BERLIN (May. 16)
Elderly victims of Nazism resident in West Berlin, and who have little income from other sources, will obtain a somewhat higher monthly pension, it was announced here today.
To qualify, a “recognized victim of Nazism” must be over 65 in the case of men and over 60 in the case of women. Provided outside income comes to less than $48 a month, or $71 for married couples, the new pension will be $52 a month for single people and $59 for couples. This amount includes the “basic old-age pension,” to which all Berliners, not just victims of Nazism, are entitled.
The new pensions, which enter into force this month, are part of a legal amendment to the “Recognition Law for Victims of Nazism” that was passed by the city parliament. The amendment increases the pension rate by about seven dollars and goes further than similar laws in other German states in its definition of who is a “recognized victim of Nazism.” Thus, the minimum term of detention at Nazi hands needed to prove eligibility has been reduced from six to three months.

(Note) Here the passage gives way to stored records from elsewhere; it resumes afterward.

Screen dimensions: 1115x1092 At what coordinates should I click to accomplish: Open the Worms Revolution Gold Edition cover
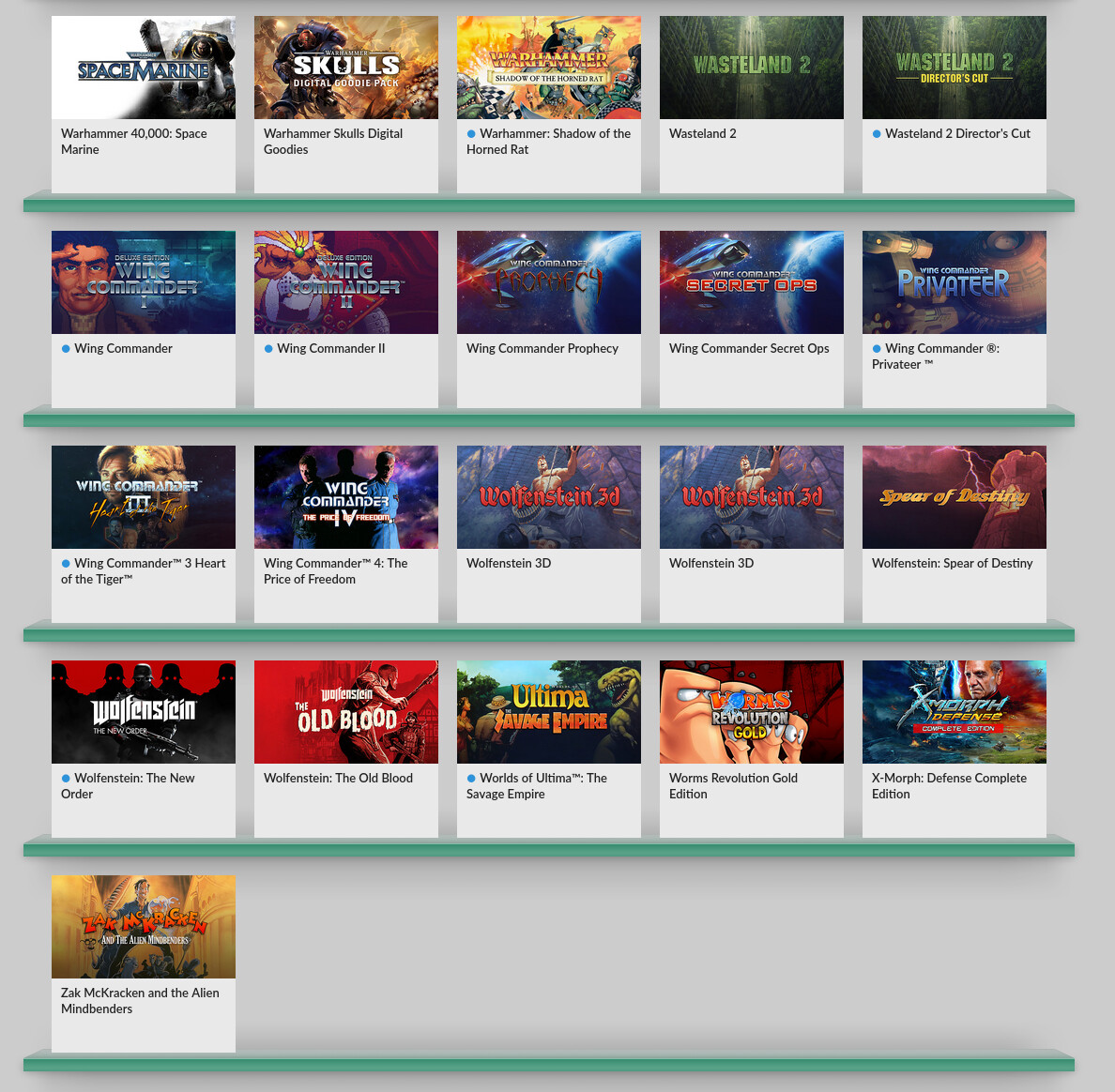pyautogui.click(x=751, y=712)
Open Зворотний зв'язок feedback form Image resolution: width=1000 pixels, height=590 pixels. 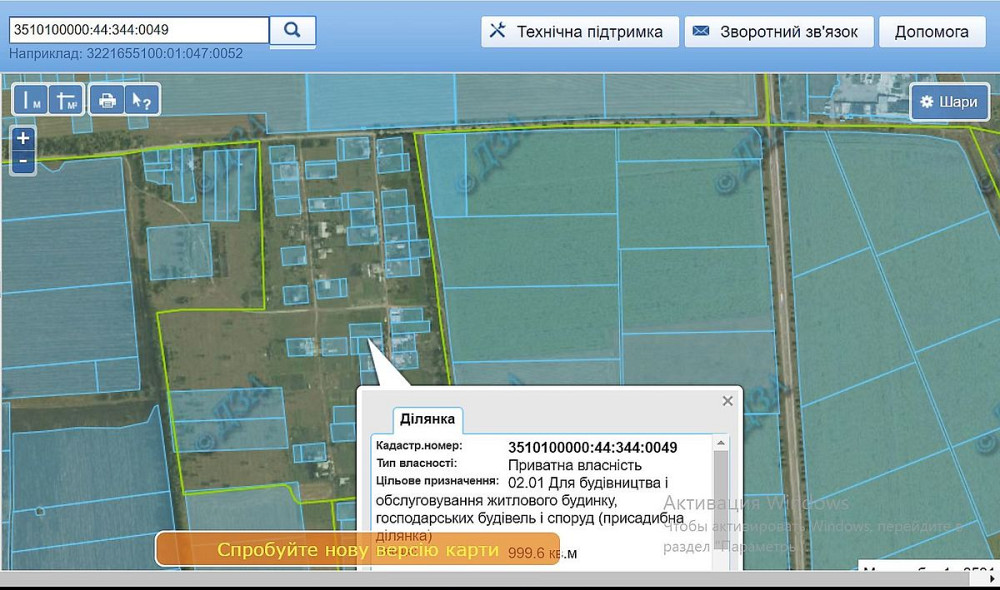tap(778, 31)
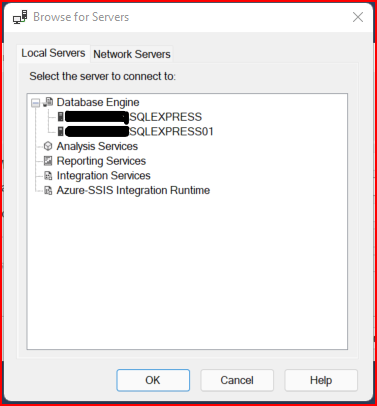This screenshot has width=377, height=406.
Task: Click the SQLEXPRESS instance server icon
Action: [61, 117]
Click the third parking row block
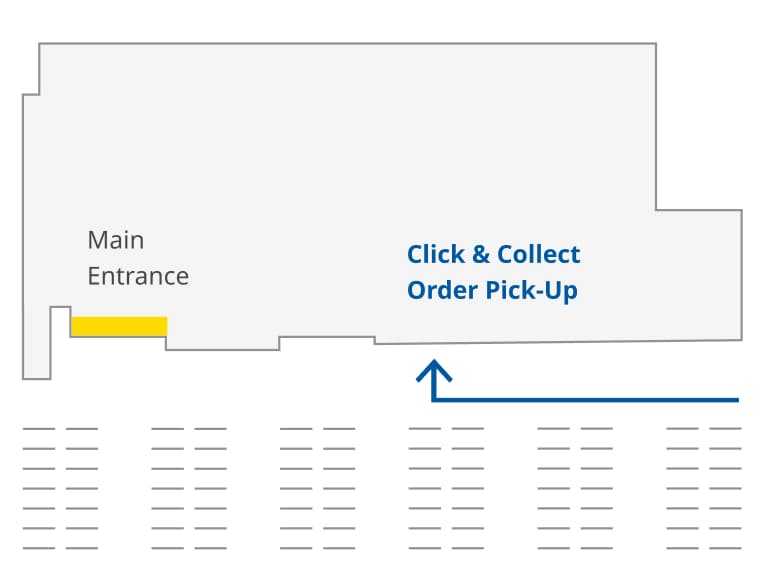Image resolution: width=769 pixels, height=585 pixels. [317, 488]
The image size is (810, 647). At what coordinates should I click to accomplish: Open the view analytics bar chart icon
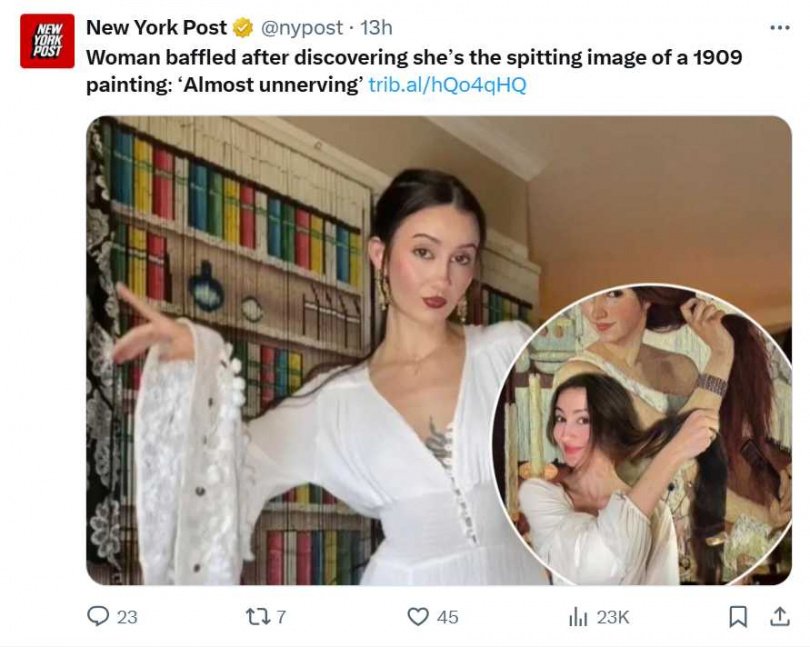(x=578, y=616)
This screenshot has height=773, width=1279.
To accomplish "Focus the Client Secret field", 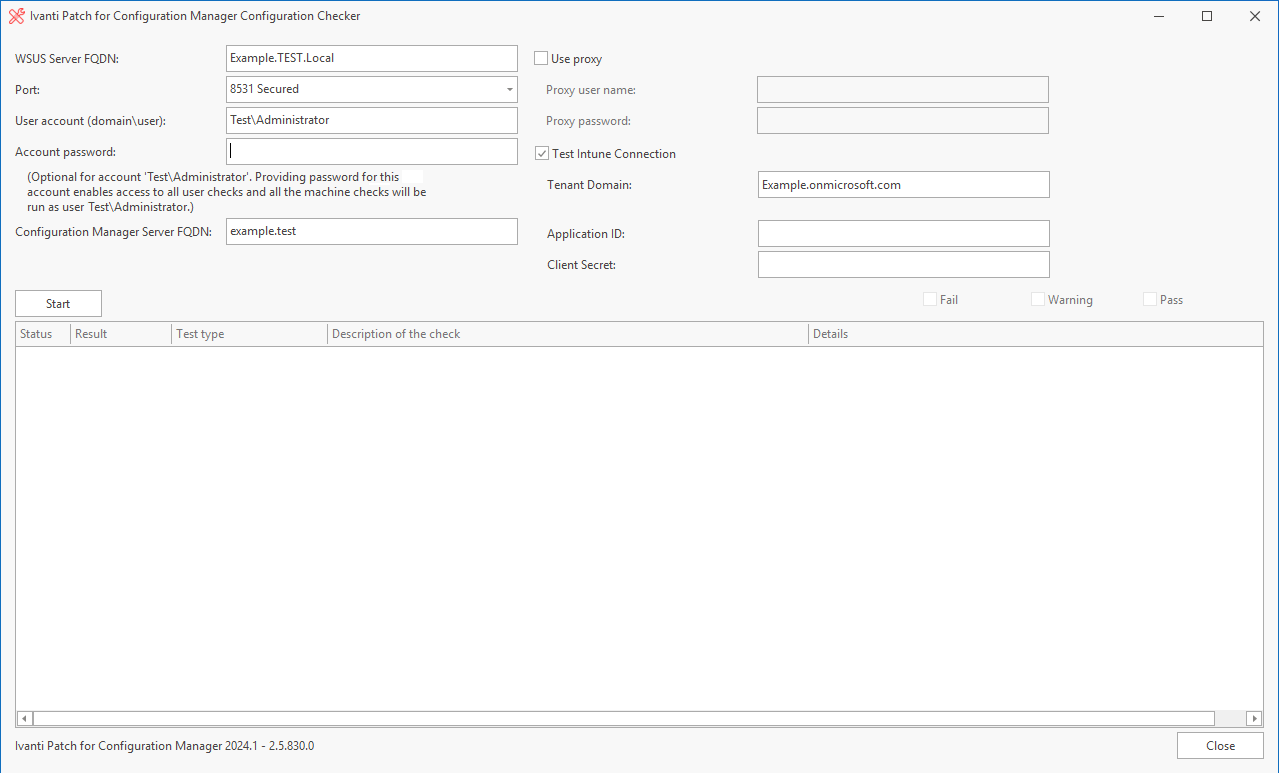I will (903, 265).
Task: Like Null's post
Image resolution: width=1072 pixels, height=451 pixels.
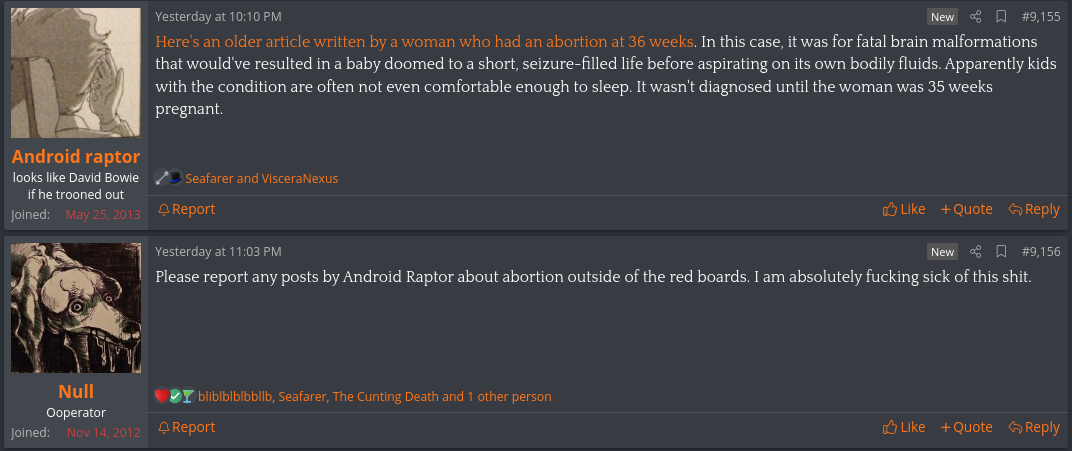Action: [x=904, y=427]
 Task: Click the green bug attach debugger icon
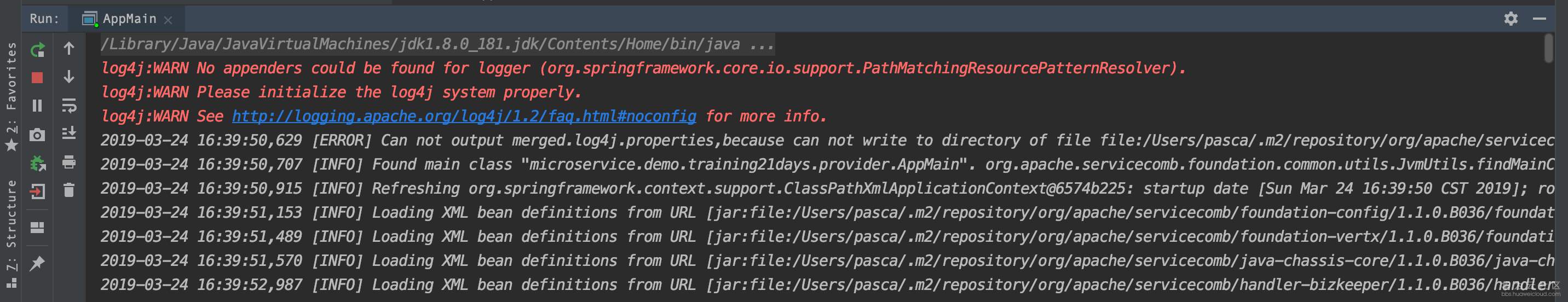[x=38, y=163]
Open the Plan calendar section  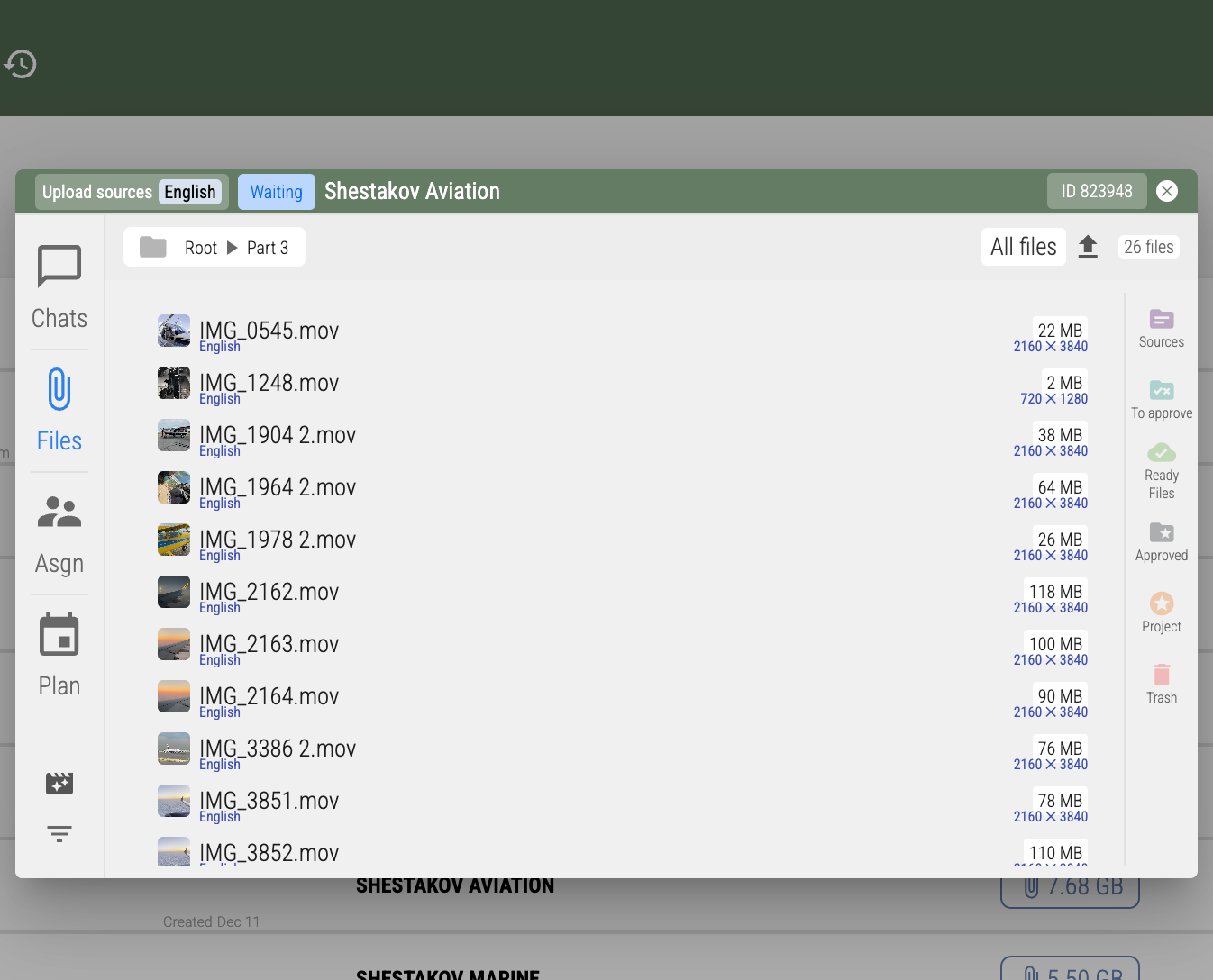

All Jews who left Germany during the Nazi regime and have since returned to Berlin are automatically considered as “recognized Nazi victims.” In the past they had to prove that they had left the country under the threat of imminent arrest. Nazi victims who are not German citizens can now be recognized as “persecutes” if they lived in Germany prior to the onset of the persecution and at present maintain a legal residence in West Berlin. DP’s are similarly recognized, as long as they qualify as “stateless aliens.”